• **Aim of the task**: Repeat the lines from the line with "You are a GUI" to the line with "Terms (836, 2548)" in the listing below, keeping both end lines and adding nothing.

• **Material supplied**:

——————

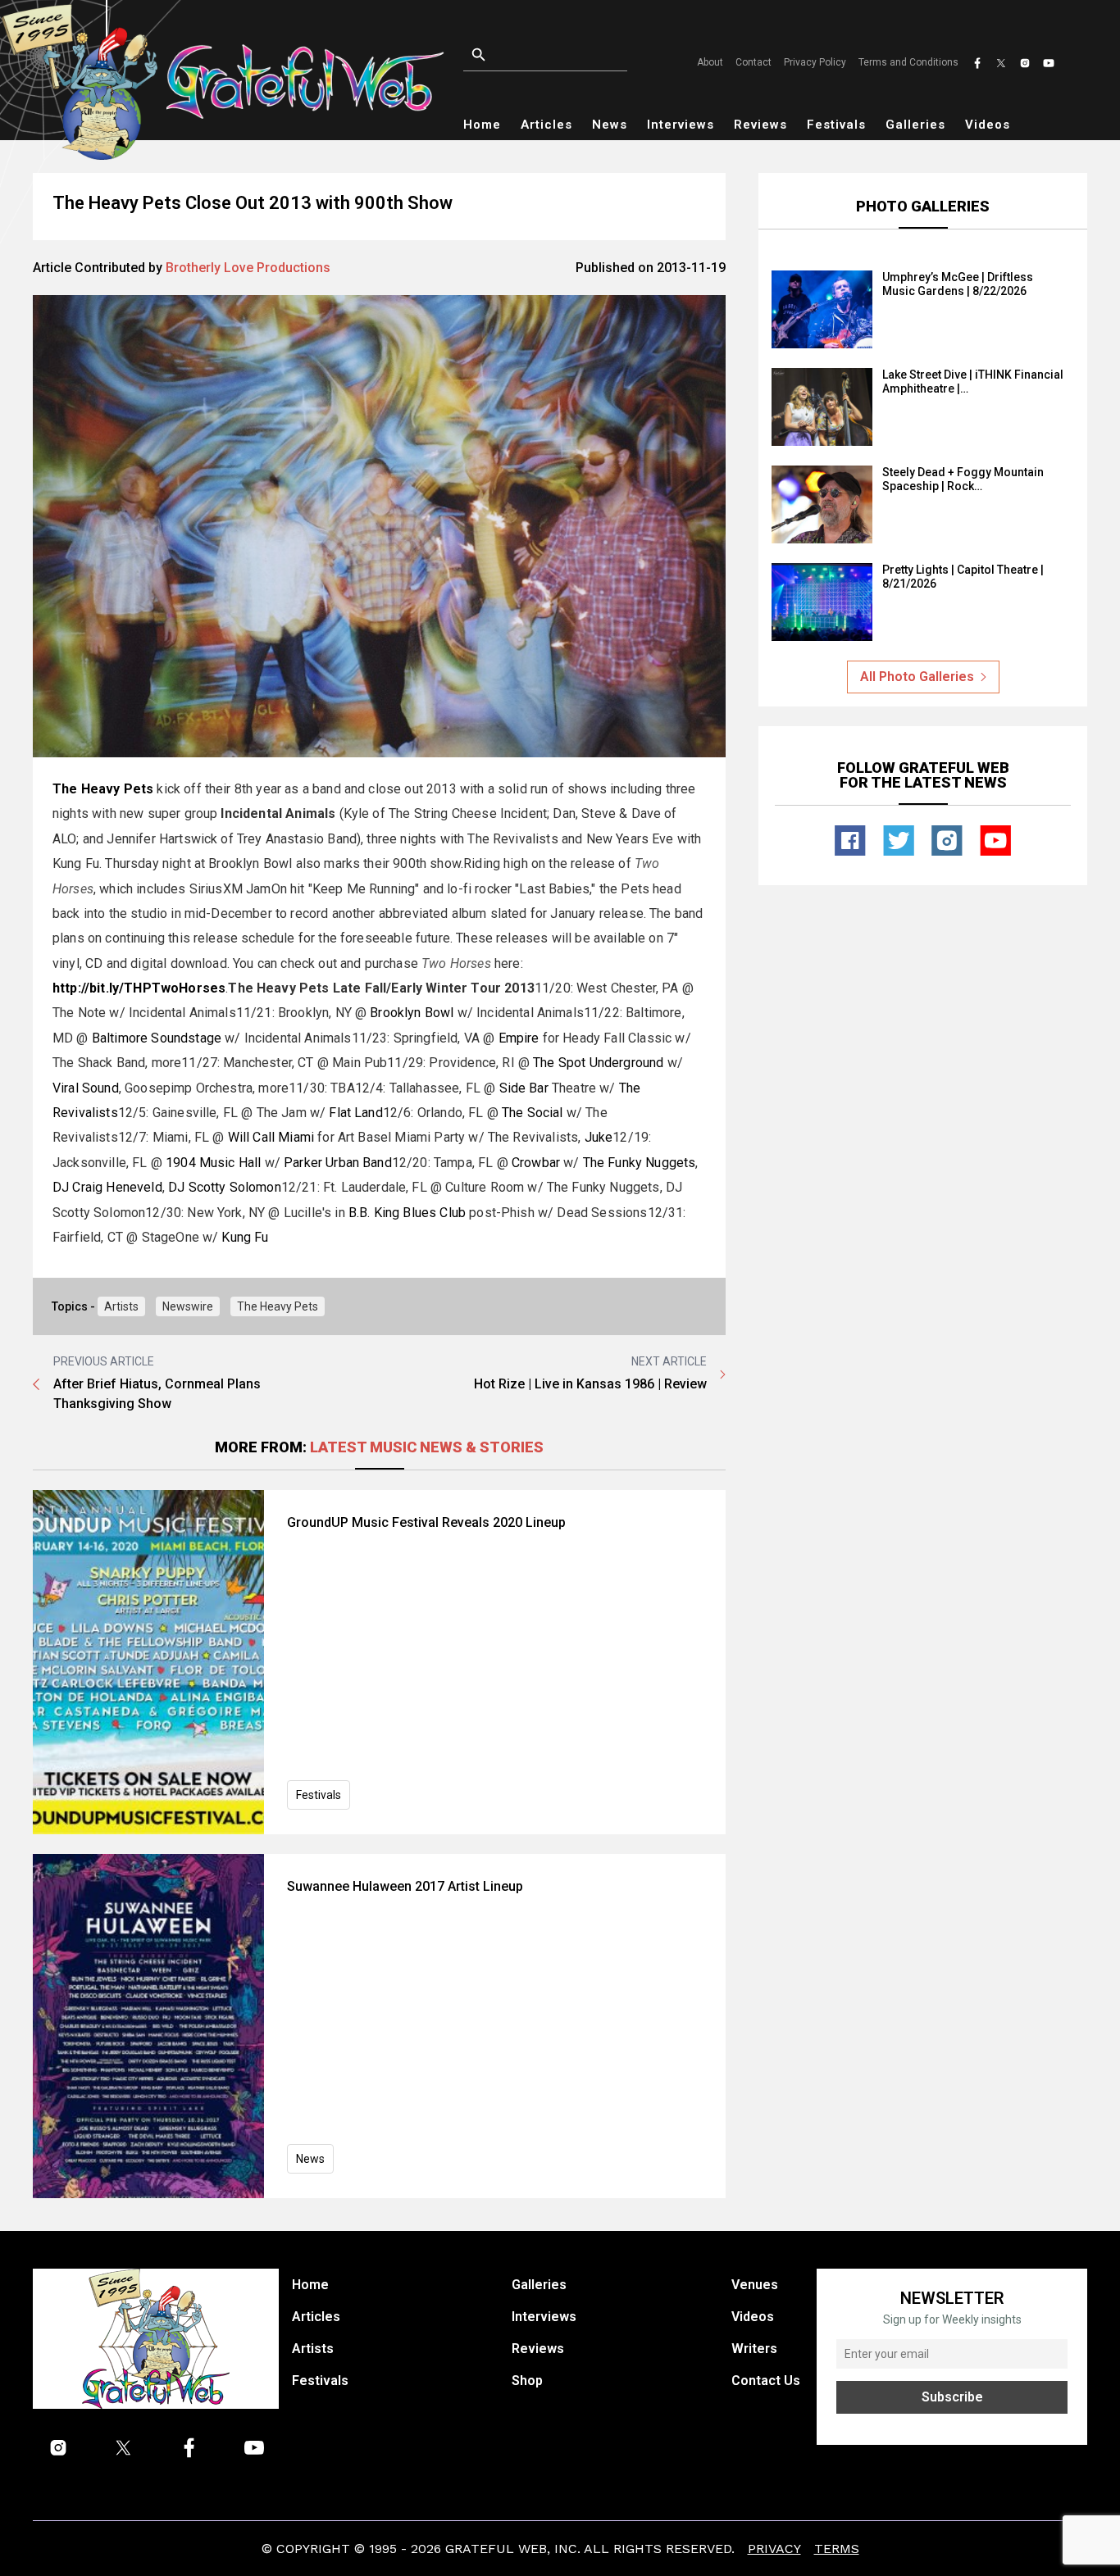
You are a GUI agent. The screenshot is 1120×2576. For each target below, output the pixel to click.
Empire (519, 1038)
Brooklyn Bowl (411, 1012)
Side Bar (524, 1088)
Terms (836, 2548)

——————

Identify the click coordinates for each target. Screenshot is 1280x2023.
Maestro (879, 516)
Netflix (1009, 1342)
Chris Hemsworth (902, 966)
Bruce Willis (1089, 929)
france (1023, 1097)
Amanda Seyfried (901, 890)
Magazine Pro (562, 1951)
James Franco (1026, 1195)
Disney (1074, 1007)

——————

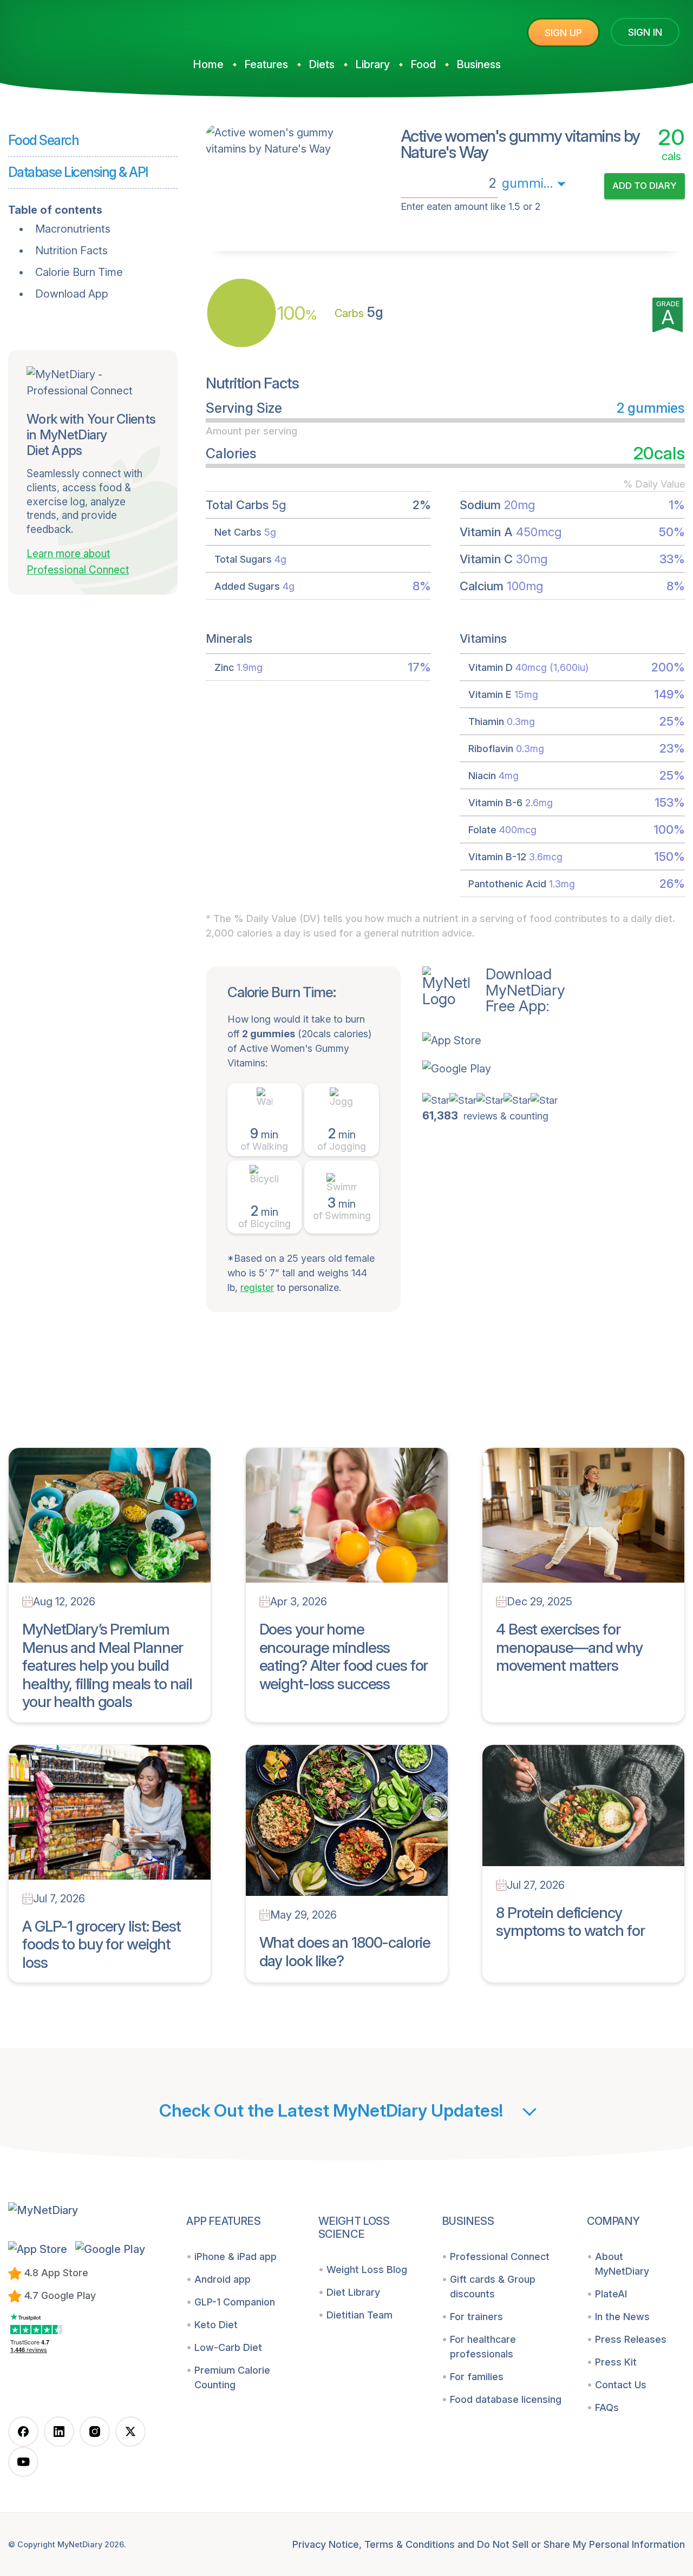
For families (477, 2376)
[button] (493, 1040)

——————

• **Exercise solution**:
You are a GUI agent. The screenshot is 1120×2576. For each target below, output the pixel to click.
Empire (519, 1038)
Brooklyn Bowl (411, 1012)
Side Bar (524, 1088)
Terms (836, 2548)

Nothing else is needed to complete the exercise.